Once the pictures are set aside, copy the data below exactly as it stands.

_Records supplied_
* * *
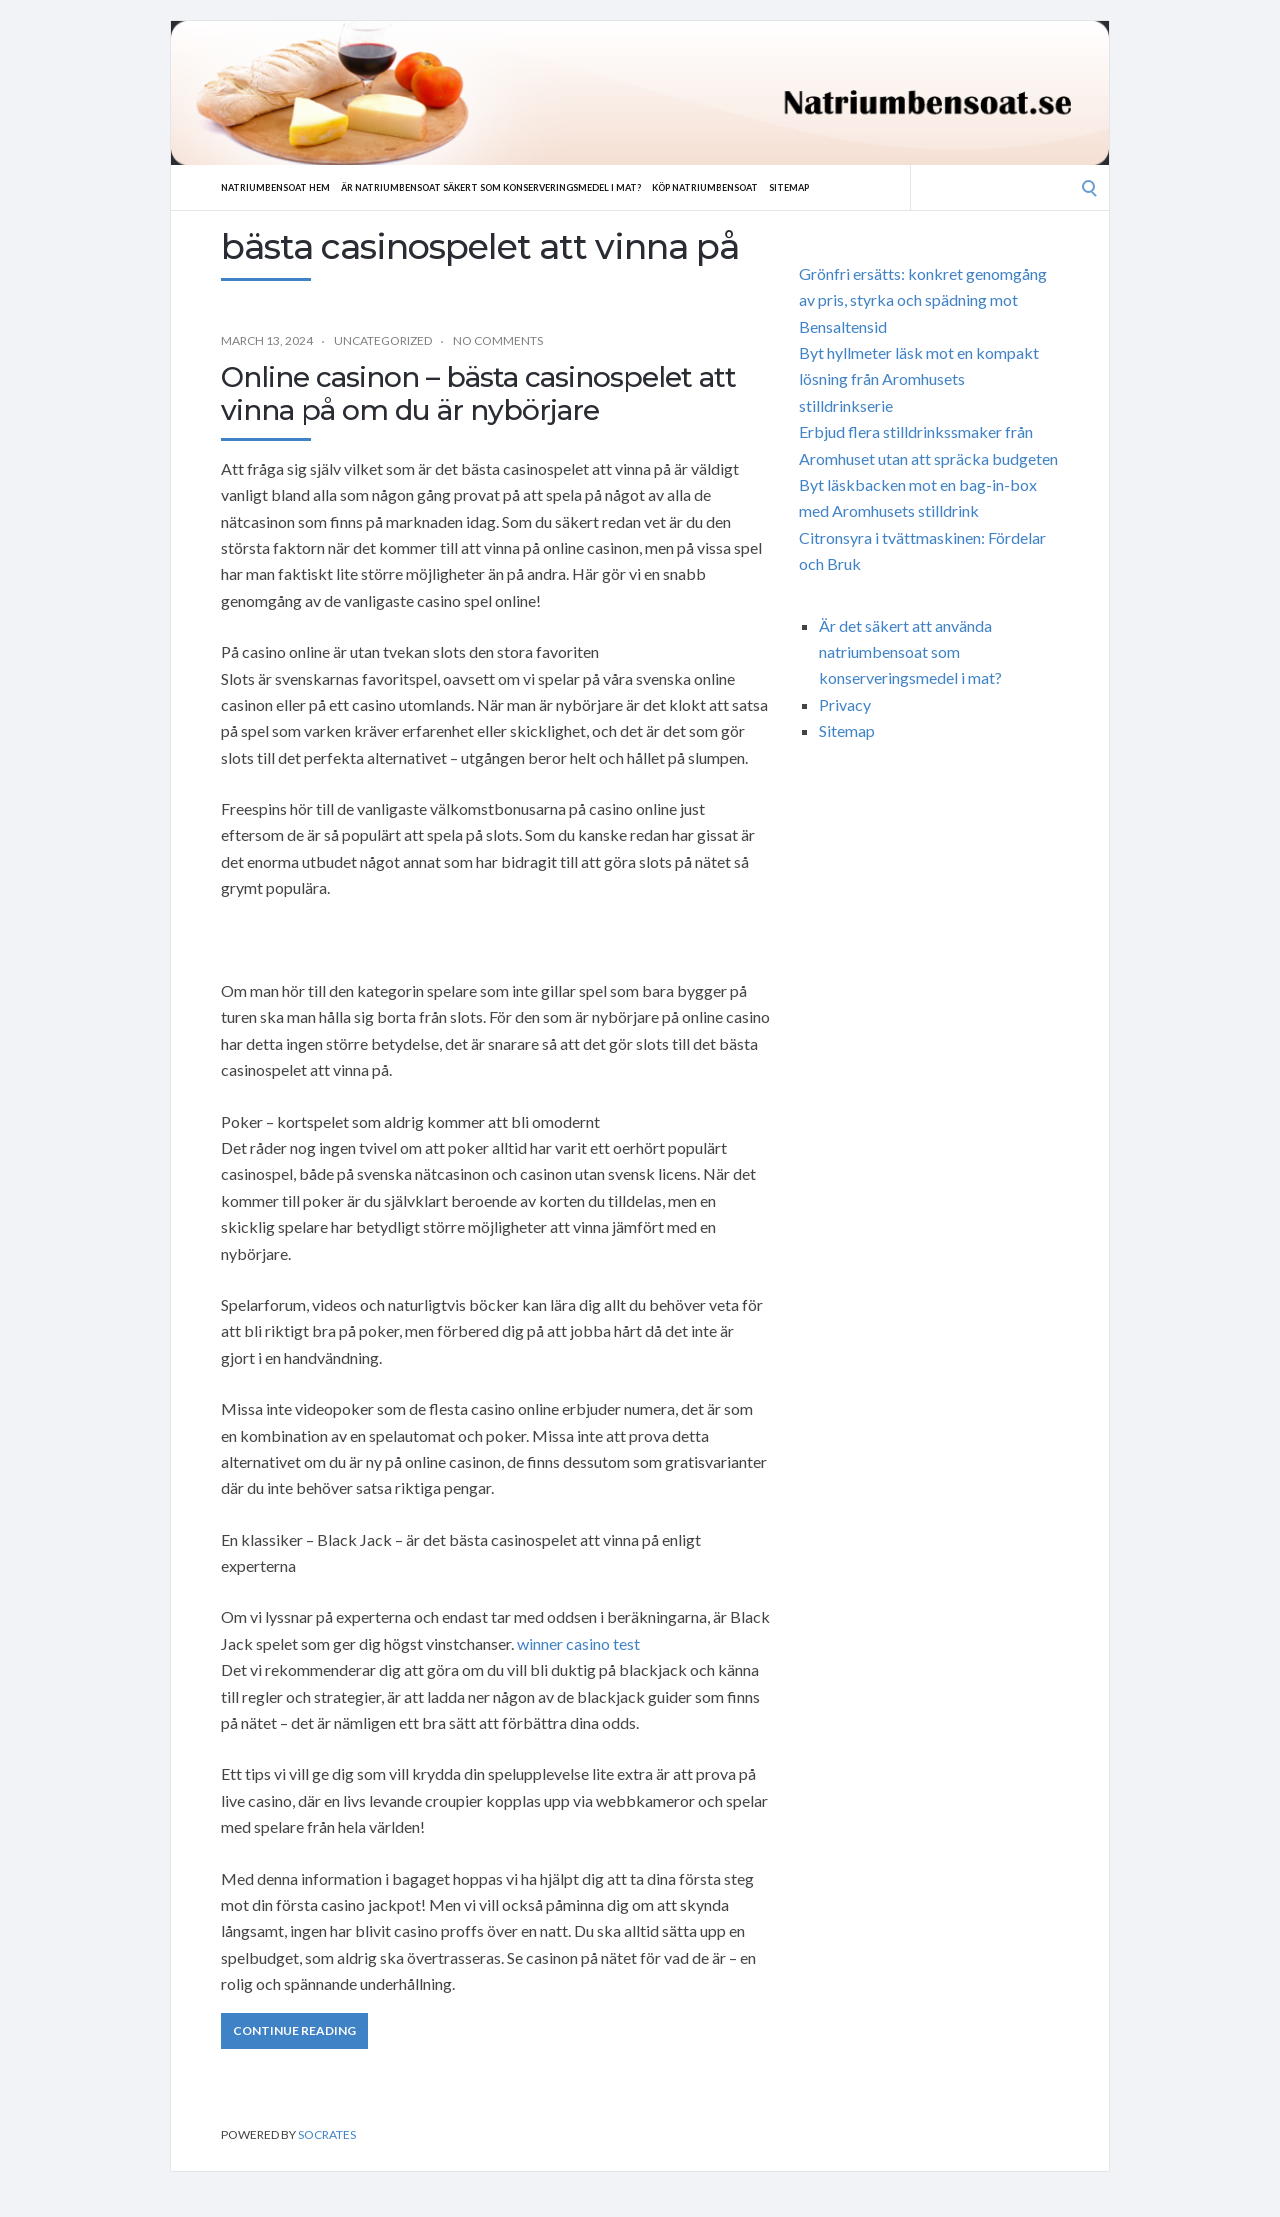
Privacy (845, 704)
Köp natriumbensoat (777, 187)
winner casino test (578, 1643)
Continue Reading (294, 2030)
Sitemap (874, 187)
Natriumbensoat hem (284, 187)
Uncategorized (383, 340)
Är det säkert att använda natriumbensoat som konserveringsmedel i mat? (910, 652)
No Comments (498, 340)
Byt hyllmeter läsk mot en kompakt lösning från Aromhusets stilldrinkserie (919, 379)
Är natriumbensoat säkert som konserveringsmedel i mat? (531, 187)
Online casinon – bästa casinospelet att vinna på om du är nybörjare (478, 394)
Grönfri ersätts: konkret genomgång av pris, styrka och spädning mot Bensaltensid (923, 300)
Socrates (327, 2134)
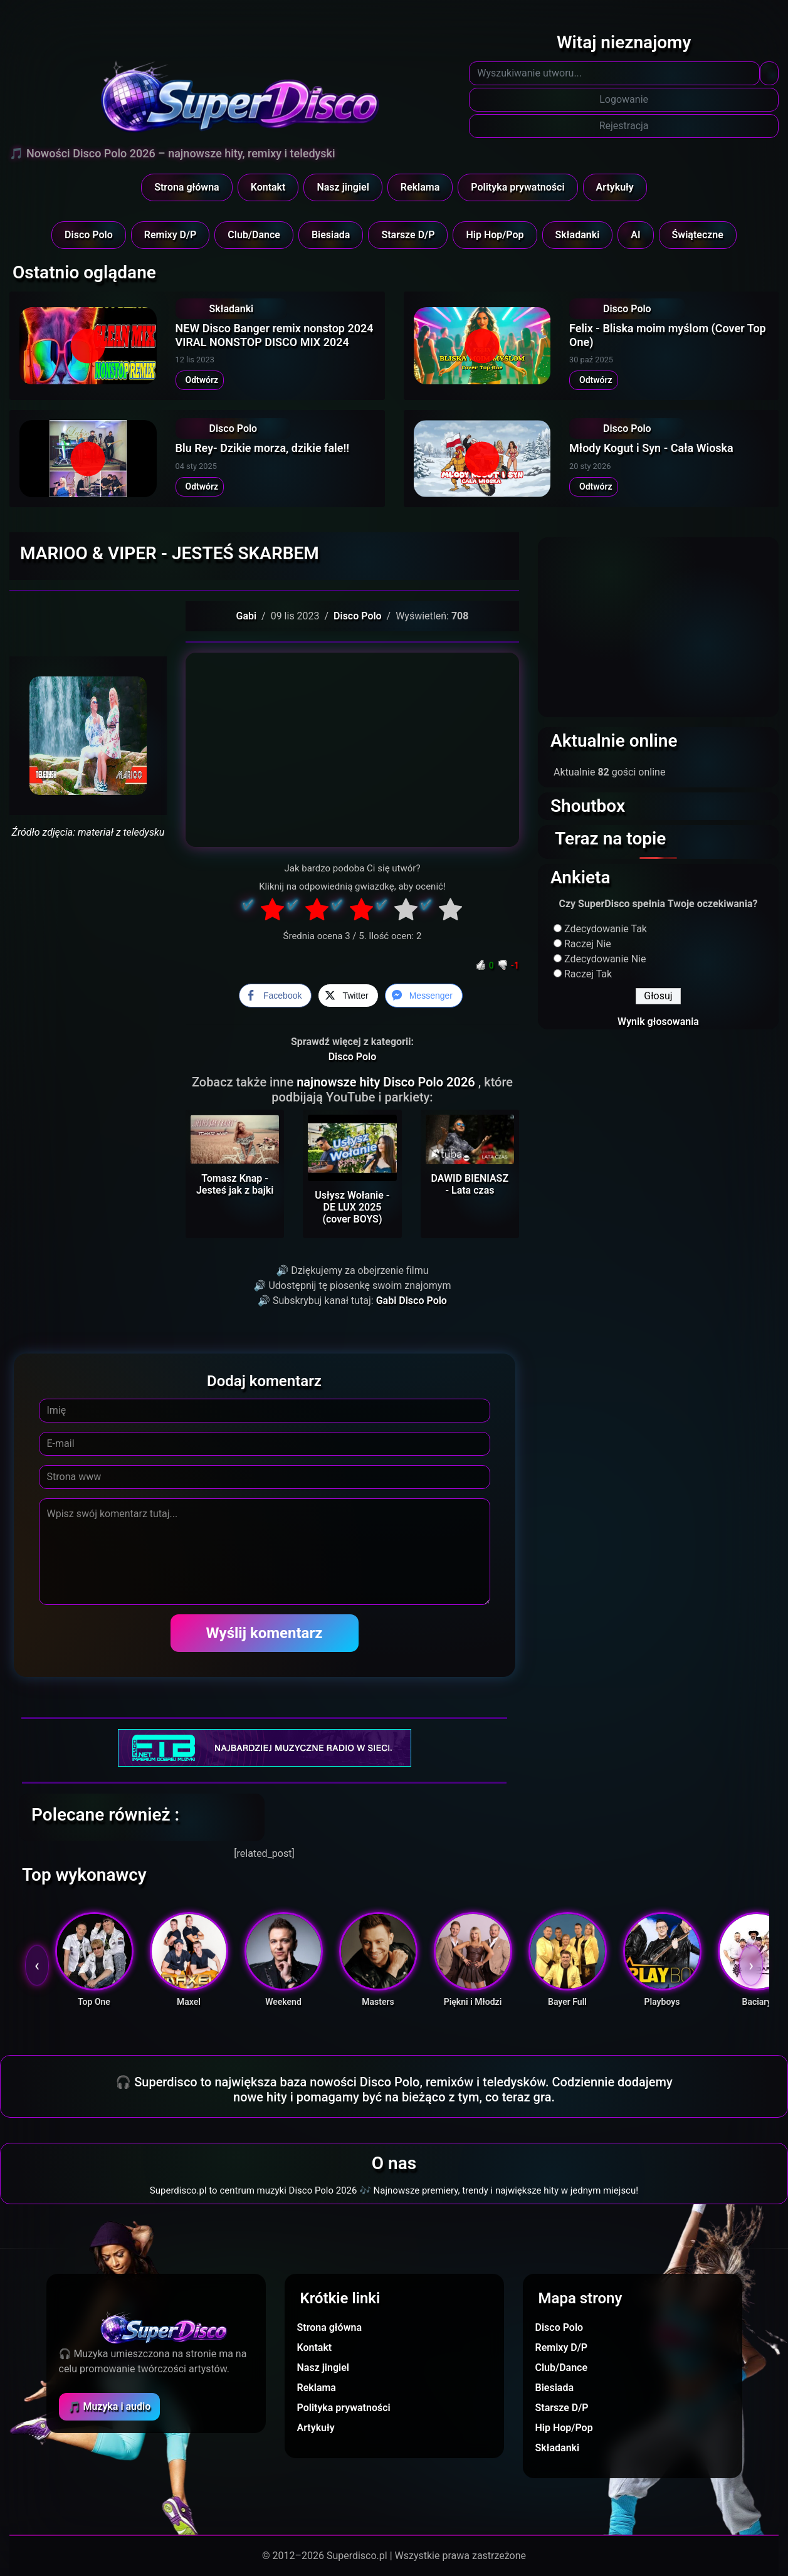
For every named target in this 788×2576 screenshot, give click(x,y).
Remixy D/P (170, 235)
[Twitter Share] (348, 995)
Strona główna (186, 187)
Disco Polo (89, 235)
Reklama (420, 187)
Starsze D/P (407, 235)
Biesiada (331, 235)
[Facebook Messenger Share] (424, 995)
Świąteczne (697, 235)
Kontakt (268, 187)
* * *
_Output for this task_
Privacy (845, 704)
Köp natriumbensoat (777, 187)
winner casino test (578, 1643)
Continue Reading (294, 2030)
Sitemap (874, 187)
Natriumbensoat hem (284, 187)
Uncategorized (383, 340)
Är det säkert att använda natriumbensoat som konserveringsmedel i mat? (910, 652)
No Comments (498, 340)
Byt hyllmeter läsk mot en kompakt lösning från Aromhusets stilldrinkserie (919, 379)
Är natriumbensoat säkert som konserveringsmedel i mat? (531, 187)
Online casinon – bästa casinospelet att vinna på om du är nybörjare (478, 394)
Grönfri ersätts: konkret genomgång av pris, styrka och spädning mot Bensaltensid (923, 300)
Socrates (327, 2134)
For every named target in this 788×2576 screenshot, give click(x,y).
Remixy D/P (170, 235)
[Twitter Share] (348, 995)
Strona główna (186, 187)
Disco Polo (89, 235)
Reklama (420, 187)
Starsze D/P (407, 235)
Biesiada (331, 235)
[Facebook Messenger Share] (424, 995)
Świąteczne (697, 235)
Kontakt (268, 187)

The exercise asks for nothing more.